Description

Identifying system vulnerabilities is a perpetual cat-and-mouse game between software developers and security researchers. As software ecosystems grow in complexity and scale, the discovery of zero-day vulnerabilities has become an increasingly arduous and resource-intensive task. Historically, vulnerability detection has relied on manual code audits and automated tools like static analyzers and fuzzers. However, traditional static analysis often suffers from high false-positive rates, while dynamic fuzzing struggles to reach deep code paths or understand complex semantic logic. These legacy methods are frequently unable to capture the nuanced developer intent, often missing subtle bugs that do not follow well-defined, known-vulnerability patterns or signatures.

To address these limitations, Large Language Models (LLMs) have been integrated into the vulnerability discovery pipeline to provide semantic awareness and reasoning capabilities. These models can analyze source code, binary instructions, and execution traces to identify potential flaws across various software entities—including kernels, drivers, and network protocols. By leveraging the vast knowledge embedded in LLMs, security tools can now predict vulnerabilities by understanding the "context" of code rather than just its syntax. However, applying LLMs to system-level security faces hurdles such as limited context windows and the difficulty of verifying model-generated reports. Despite these challenges, LLM-assisted detection is a rapidly expanding field, generally categorized into three research directions: prompt-engineered static analysis, LLM-guided fuzzing, and neural-symbolic hybrid detection models.

We are working on enhancing the precision of LLM-based vulnerability detection to make these tools more reliable for large-scale enterprise software.
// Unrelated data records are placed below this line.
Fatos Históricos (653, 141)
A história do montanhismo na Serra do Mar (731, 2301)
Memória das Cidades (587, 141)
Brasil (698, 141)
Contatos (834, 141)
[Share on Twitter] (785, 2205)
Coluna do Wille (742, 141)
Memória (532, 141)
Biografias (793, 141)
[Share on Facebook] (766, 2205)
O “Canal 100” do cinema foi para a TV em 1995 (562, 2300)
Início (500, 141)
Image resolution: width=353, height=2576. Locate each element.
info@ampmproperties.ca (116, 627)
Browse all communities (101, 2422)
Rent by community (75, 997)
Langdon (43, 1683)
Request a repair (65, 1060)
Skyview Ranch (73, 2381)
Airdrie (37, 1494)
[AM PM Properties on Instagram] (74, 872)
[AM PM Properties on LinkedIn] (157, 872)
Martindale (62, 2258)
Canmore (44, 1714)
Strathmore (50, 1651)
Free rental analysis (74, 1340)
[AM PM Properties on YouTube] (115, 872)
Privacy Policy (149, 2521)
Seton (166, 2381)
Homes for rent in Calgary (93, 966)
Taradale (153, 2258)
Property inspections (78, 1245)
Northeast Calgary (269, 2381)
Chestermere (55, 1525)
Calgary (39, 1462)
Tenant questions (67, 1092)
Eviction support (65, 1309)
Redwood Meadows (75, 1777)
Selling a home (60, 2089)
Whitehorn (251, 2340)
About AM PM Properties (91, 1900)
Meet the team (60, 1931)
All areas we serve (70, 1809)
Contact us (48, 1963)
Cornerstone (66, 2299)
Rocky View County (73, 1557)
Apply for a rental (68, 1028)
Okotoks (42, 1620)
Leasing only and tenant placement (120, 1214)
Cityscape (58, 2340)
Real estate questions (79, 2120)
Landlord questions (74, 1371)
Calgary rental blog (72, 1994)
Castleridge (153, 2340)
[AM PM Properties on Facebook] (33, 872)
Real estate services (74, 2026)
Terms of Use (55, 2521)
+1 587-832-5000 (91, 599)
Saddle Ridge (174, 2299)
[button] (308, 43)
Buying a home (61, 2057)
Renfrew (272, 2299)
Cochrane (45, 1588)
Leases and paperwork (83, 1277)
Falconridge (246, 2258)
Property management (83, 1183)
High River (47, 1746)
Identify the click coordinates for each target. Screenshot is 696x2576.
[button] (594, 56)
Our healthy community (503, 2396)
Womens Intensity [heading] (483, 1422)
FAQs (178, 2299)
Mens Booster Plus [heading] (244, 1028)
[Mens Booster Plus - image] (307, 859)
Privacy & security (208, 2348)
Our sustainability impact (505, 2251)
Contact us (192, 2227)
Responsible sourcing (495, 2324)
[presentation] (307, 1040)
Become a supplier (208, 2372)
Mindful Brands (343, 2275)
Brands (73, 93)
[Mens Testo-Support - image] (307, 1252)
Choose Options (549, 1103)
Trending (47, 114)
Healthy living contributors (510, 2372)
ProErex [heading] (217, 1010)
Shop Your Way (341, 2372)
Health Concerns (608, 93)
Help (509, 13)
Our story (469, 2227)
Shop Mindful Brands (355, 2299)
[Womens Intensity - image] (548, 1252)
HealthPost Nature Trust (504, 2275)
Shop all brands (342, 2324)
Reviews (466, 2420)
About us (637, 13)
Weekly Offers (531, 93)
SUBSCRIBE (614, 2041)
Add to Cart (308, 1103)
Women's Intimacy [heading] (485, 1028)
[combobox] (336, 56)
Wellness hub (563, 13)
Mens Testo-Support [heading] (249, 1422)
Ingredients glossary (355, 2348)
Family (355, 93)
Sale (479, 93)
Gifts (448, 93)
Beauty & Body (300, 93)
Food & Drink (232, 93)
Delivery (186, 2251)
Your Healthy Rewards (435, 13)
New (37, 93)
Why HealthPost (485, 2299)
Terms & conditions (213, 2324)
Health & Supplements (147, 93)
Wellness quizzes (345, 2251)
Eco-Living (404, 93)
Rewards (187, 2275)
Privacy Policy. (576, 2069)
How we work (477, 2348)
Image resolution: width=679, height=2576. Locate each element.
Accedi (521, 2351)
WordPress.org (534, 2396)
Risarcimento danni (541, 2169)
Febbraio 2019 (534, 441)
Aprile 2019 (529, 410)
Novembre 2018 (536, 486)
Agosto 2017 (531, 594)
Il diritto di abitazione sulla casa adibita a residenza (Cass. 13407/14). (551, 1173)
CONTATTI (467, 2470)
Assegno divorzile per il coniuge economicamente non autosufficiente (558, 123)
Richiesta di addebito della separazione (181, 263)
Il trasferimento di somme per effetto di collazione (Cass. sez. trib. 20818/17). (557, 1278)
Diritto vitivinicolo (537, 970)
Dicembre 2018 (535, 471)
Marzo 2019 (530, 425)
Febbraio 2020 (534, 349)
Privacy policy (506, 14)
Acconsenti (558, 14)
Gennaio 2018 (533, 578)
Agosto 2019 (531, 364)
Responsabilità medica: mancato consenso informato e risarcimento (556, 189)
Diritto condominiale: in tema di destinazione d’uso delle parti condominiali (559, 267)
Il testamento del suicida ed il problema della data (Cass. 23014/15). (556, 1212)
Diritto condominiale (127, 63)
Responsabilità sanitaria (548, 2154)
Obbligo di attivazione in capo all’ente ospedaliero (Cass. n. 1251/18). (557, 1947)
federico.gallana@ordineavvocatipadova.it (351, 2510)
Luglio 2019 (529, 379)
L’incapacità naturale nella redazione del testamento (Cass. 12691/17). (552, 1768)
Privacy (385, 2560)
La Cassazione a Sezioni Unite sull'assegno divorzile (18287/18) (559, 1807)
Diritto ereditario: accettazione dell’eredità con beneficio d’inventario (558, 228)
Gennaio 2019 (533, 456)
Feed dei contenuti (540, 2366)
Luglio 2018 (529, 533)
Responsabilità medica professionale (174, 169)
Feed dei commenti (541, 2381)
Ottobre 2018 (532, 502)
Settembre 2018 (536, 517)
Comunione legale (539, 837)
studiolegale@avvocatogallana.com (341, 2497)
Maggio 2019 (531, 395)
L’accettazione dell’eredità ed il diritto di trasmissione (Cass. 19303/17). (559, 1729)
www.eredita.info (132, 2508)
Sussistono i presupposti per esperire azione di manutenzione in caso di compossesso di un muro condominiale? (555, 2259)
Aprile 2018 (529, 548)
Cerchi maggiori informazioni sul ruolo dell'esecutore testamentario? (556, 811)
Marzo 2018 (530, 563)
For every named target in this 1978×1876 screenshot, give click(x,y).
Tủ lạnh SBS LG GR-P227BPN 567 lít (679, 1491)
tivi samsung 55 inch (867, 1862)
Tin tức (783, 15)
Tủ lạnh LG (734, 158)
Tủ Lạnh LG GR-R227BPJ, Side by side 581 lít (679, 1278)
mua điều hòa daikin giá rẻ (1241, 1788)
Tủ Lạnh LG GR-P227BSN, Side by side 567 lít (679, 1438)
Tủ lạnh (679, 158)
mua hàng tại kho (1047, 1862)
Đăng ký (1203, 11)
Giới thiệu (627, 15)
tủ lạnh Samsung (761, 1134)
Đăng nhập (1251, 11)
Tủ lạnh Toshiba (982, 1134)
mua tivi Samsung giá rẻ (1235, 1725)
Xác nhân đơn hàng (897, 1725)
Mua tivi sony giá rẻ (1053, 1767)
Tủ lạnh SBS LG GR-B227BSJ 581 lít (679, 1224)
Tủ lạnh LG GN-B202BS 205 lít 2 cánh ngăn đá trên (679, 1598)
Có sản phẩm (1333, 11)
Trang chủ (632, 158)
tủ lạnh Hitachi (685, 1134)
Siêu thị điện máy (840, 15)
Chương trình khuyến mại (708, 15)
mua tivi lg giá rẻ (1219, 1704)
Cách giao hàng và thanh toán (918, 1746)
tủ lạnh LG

Our research focuses on utilizing retrieval-augmented generation (RAG) and specialized fine-tuning to reduce false positives and improve the "exploitability" assessment of discovered bugs. For example, we have developed a collaborative LLM framework that cross-references potential vulnerabilities with historical CVE data and real-world execution constraints. This methodology allows the detection system to prioritize high-risk flaws while providing developers with actionable insights and automated patching suggestions to secure the system.